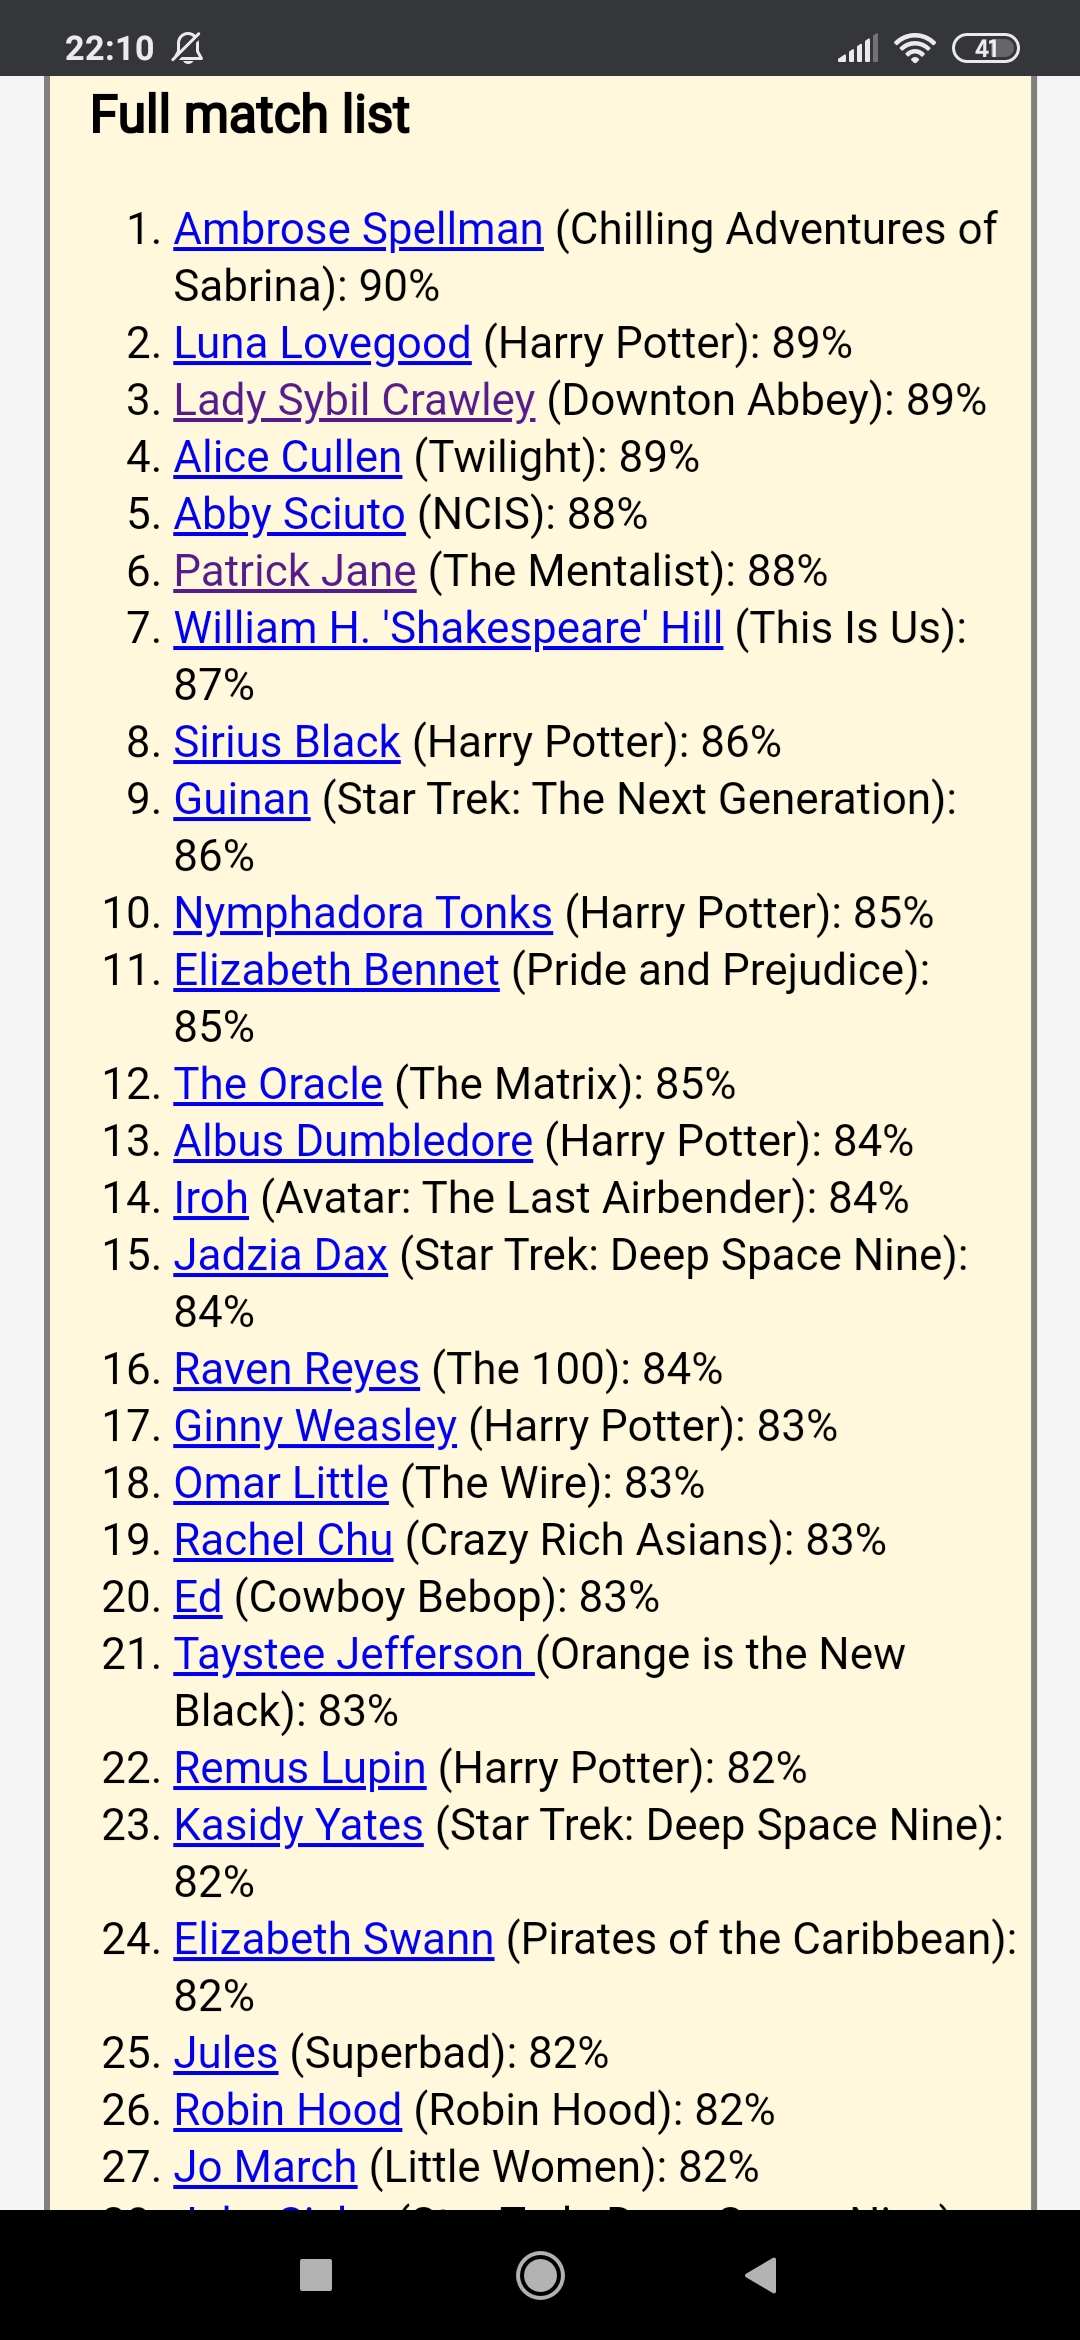Open William H. 'Shakespeare' Hill link
This screenshot has height=2340, width=1080.
pyautogui.click(x=448, y=628)
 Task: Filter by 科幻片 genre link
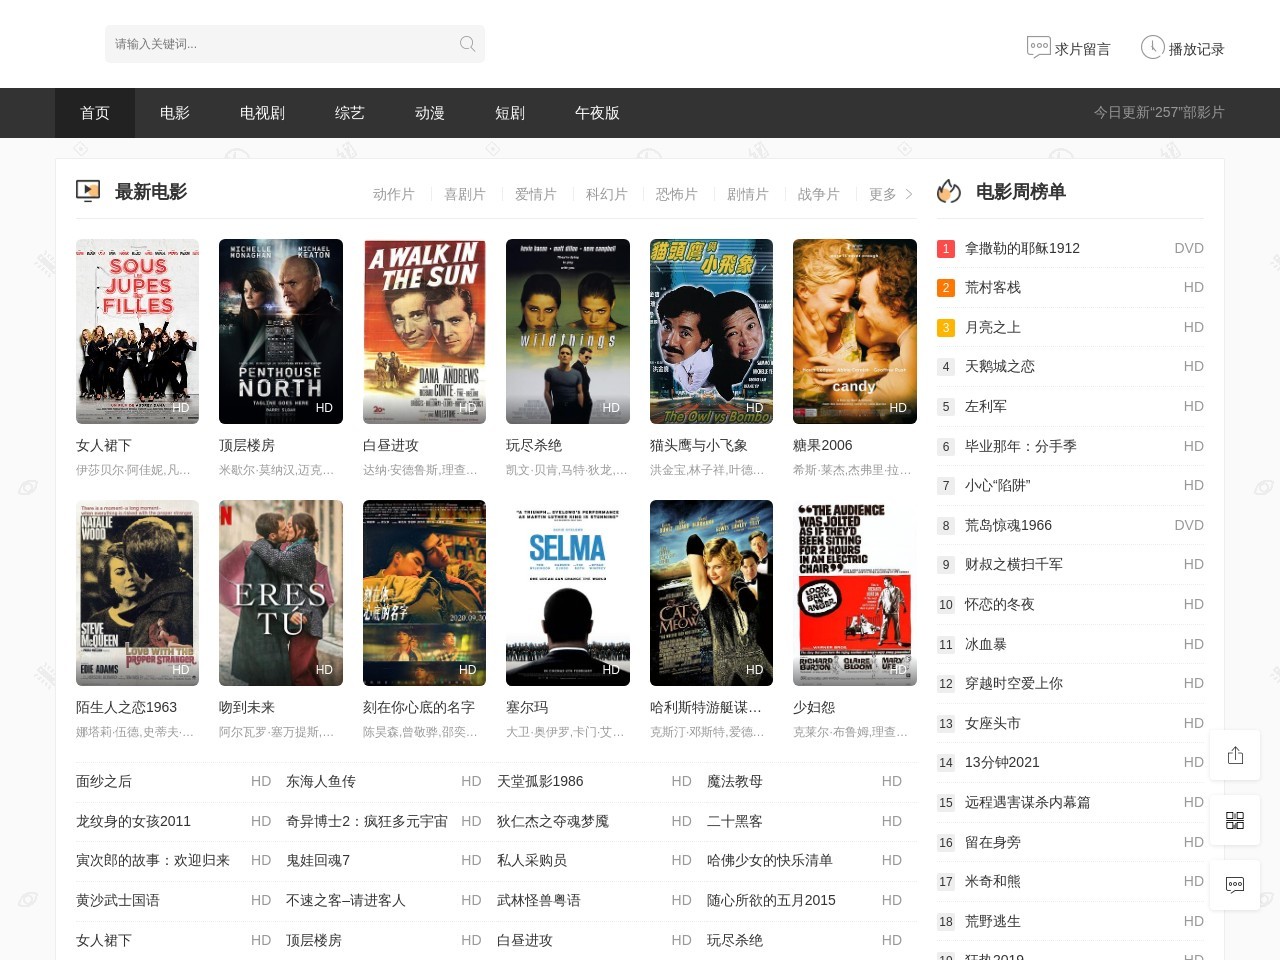point(606,194)
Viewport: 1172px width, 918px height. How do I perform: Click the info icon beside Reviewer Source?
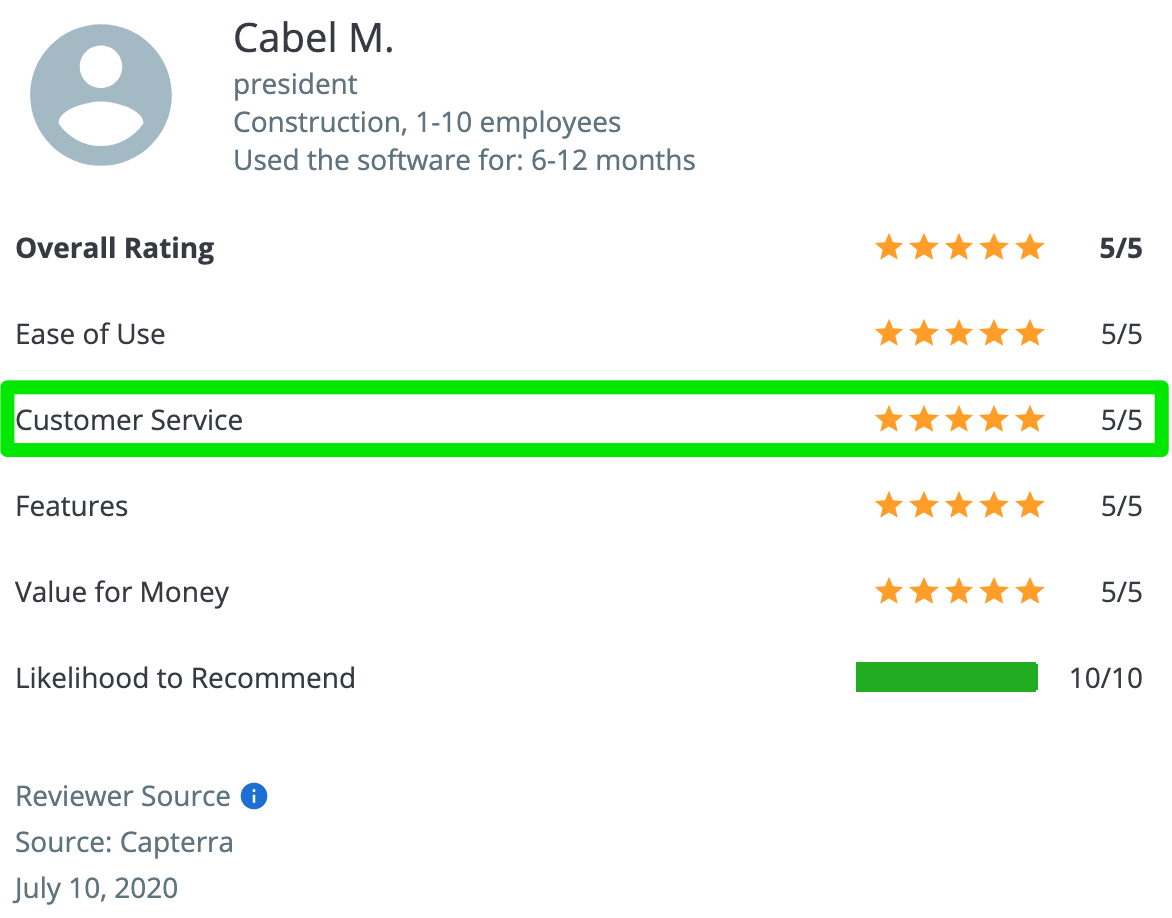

What the task requires: Every line from the one containing "Task: Filter by 科幻片 genre link" to the end of the material above is to be returned exactly, with the pictures left out.

Your response:
 Task: Filter by 科幻片 genre link
point(606,194)
Viewport: 1172px width, 918px height. How do I perform: Click the info icon beside Reviewer Source?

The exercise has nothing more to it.